As you can see, it first determines what we have to play with, and then calls a function to consume it. The second parameter to ConsumeMemory allows you to specify the speed which it consumes memory. If you set this to 1 then the usage will be slow; however, if you set it higher than you want for the remaining memory then it may use too much. Also, it doesn’t seem to improve speed much after that anyway.

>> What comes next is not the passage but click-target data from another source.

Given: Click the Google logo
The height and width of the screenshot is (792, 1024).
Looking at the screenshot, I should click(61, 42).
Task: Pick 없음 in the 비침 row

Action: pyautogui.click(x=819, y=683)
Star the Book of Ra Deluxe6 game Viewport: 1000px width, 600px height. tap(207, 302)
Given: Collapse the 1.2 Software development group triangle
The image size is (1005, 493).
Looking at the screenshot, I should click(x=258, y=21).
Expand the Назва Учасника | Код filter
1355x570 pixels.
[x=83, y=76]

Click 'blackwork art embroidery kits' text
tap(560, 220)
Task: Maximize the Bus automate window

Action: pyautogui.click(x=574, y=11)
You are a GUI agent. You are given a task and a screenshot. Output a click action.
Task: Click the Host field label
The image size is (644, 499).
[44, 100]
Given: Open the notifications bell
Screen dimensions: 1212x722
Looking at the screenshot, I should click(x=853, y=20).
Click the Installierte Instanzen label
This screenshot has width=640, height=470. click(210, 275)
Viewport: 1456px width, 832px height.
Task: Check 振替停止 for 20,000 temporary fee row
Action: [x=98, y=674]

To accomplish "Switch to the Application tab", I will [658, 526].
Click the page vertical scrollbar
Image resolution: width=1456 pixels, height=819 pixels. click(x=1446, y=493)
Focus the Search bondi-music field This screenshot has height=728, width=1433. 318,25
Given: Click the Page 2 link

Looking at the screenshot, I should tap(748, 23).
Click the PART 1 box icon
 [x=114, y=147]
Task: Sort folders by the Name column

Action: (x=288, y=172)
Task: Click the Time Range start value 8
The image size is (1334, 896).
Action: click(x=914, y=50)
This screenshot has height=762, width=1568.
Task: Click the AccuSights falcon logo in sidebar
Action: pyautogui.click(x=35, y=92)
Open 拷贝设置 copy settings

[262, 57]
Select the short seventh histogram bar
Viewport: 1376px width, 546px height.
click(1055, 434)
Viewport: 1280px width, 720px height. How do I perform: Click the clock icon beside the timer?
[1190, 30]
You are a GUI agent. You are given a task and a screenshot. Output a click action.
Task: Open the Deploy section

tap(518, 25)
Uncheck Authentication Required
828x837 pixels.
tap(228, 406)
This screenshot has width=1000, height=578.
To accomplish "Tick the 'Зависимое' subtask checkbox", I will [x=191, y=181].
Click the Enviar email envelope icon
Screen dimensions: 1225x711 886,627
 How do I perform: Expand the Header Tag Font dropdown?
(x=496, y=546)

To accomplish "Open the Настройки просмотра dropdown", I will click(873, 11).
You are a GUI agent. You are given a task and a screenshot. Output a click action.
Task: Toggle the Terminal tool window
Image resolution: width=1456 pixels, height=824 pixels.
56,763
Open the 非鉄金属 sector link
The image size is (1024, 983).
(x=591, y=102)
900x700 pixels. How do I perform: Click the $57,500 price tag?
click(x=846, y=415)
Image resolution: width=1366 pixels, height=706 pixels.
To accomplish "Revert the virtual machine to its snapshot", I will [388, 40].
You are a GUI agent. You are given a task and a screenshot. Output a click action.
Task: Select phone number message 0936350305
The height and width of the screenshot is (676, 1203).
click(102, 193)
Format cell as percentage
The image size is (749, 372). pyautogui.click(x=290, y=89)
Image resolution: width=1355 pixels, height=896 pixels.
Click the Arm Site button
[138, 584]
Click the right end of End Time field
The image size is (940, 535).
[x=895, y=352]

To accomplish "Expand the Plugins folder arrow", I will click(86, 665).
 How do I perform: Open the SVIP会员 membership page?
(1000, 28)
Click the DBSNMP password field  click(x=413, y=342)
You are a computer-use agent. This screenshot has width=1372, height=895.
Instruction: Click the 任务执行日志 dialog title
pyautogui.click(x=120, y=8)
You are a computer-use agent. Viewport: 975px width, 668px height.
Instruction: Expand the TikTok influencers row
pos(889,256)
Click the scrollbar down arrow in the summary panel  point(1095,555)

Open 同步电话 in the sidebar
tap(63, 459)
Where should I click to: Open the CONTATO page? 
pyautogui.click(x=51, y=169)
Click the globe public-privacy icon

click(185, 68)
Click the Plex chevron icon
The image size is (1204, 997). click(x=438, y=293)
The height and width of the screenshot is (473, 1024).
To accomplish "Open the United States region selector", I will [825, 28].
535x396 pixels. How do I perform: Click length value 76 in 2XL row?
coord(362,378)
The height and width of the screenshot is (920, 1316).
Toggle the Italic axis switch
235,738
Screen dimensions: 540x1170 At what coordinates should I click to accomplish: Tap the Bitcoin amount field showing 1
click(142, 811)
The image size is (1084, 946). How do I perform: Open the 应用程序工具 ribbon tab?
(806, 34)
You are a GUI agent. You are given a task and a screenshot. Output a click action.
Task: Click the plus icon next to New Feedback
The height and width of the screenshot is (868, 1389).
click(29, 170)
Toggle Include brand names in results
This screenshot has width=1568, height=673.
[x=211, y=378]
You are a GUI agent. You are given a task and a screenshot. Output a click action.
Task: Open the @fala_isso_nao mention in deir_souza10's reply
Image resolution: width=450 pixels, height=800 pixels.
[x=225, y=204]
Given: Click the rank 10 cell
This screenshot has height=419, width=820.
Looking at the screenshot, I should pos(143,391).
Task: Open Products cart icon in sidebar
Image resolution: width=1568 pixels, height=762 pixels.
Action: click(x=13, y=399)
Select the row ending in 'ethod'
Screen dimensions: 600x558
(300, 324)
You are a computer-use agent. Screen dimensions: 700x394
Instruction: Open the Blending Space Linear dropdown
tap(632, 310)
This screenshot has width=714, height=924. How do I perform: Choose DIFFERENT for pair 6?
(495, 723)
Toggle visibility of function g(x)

The ConsumeMemory() function looks like this:

        static void ConsumeMemory(long memoryToConsumeMB, int consumePerItt)
        {            
            long bitsPerMB = 1024 * 1024 * 8;
            // Single char 2 bytes (16 bits)
            long numCharsPerMB = (bitsPerMB / 16);
            long numChars = numCharsPerMB * memoryToConsumeMB;
            long counter = 1, chunk = 0;

            if (memoryToConsumeMB > GetRemainingMemory())
            {
                Console.WriteLine("Cannot consume {0} because there is only {1} left", 
                    memoryToConsumeMB, GetRemainingMemory());
            }

            counter = memoryToConsumeMB / consumePerItt;
            chunk = numCharsPerMB * consumePerItt;

            Console.WriteLine("Consuming {0} memory", memoryToConsumeMB);

            for (int i = 1; i <= counter; i++)
            {
                Console.WriteLine("Consuming {0} MB", chunk / numCharsPerMB);

                _str.Add(new string('_', (int)chunk));

                Console.WriteLine("Memory remaining: {0}", GetRemainingMemory());
            }
        }

So, we basically work out how much memory we’re using each iteration and just add to a list of strings each time. Here’s what it looks like when you run it as above:

Chaos1

The FreeMemory() function just releases the list and calls the GC:

        private static void FreeMemory()
        {
            _str = null;
            GC.Collect();
            ShowMemory();
        }

As you can see, it ramps up pretty quick. In this case I’m leaving 2GB.

Super Chaos Monkey Mode

Let’s try putting this in a loop and take out the prompts:

        static void Main(string[] args)
        {
            long remainingMemory = int.Parse(args[0]);

            while (true)
            {
                // Determine how much memory there is
                long memoryLeft = GetRemainingMemory();
                Console.WriteLine("Consuming memory until {0} is left", remainingMemory);

                // Calculate how much memory to use
                long removeMemory = memoryLeft - remainingMemory;

                // Call the function to consume the memory
                Console.WriteLine("Consuming {0} memory", removeMemory);
                ConsumeMemory(removeMemory, 1000);

                // Free the memory
                Console.WriteLine("Press any key to free memory");
                //Console.ReadLine();
                FreeMemory();
            }

            //Console.ReadLine();
        }

        private static void FreeMemory()
        {
            _str = new List<string>();
            GC.Collect();
            ShowMemory();
        }

Chaos2

A note on the GC

Okay – there are very few cases where the GC.Collect() should be called. But I believe this to be one of them. The reason being that, not calling it explicitly ends in the following:

Chaos3

Basically, by the time the garbage collection kicks in, you’re already allocating more memory, which affects the ebb and flow.

Super speed chaos

If you want very rapid consumption of memory, just alter the consume memory function as follows:

            //for (int i = 1; i <= counter; i++)
            Parallel.For(1, counter + 1, (i) =>
              {
                  Console.WriteLine("Consuming {0} MB", chunk / numCharsPerMB);

                  _str.Add(new string('_', (int)chunk));

                  Console.WriteLine("Memory remaining: {0}", GetRemainingMemory());
              });

Chaos4

Be very careful with this one, though. A slight bug in your code and you’ll need to do a hard reboot of your machine.